DATA TO PROCESS below:
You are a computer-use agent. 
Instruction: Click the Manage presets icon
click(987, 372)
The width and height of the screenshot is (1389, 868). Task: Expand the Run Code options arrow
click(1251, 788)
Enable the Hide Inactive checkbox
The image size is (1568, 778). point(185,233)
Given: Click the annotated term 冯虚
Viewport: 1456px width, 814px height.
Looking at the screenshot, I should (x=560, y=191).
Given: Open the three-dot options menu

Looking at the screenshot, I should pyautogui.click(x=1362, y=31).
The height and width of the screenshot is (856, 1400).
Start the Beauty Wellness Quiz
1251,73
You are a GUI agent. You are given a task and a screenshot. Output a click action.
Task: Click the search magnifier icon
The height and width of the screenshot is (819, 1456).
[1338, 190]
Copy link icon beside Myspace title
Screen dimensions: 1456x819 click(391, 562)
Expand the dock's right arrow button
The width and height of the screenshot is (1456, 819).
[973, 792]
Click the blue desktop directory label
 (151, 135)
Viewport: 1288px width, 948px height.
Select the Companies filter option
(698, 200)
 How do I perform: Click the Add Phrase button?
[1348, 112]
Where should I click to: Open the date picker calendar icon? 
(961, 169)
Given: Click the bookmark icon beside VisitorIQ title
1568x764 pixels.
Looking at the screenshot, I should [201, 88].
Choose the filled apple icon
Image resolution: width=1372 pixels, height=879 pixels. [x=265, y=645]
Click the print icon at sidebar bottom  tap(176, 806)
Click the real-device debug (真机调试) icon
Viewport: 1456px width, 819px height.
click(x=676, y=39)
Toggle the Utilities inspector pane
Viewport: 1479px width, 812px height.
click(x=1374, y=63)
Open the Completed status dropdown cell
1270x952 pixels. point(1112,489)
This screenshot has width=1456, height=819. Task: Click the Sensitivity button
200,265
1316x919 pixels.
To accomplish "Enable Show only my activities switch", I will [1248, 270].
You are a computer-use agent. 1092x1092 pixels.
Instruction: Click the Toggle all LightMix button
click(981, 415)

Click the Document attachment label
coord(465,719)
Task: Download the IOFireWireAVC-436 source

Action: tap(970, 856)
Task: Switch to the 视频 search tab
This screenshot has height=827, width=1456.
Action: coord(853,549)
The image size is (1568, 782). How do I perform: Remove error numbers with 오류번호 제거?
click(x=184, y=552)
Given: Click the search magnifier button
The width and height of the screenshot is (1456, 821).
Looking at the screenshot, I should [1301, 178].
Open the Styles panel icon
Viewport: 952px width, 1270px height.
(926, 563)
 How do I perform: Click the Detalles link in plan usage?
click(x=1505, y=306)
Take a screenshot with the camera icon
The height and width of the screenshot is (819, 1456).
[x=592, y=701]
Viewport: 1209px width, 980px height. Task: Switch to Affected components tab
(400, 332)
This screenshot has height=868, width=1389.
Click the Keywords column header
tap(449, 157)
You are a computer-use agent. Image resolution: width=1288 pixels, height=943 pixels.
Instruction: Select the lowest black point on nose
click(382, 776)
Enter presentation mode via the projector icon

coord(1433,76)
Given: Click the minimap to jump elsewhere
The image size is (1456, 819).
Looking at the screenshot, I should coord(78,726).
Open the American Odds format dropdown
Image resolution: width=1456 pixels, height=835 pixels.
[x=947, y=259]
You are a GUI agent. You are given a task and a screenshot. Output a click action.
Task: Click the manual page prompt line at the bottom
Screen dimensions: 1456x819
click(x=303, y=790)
End of DATA TO PROCESS.
What lines of the preceding data include the string "computer"? Pull them out.

You are a computer-use agent. 
You are a computer-use agent. 1092x1092 pixels.
You are a computer-use agent. Image resolution: width=1288 pixels, height=943 pixels.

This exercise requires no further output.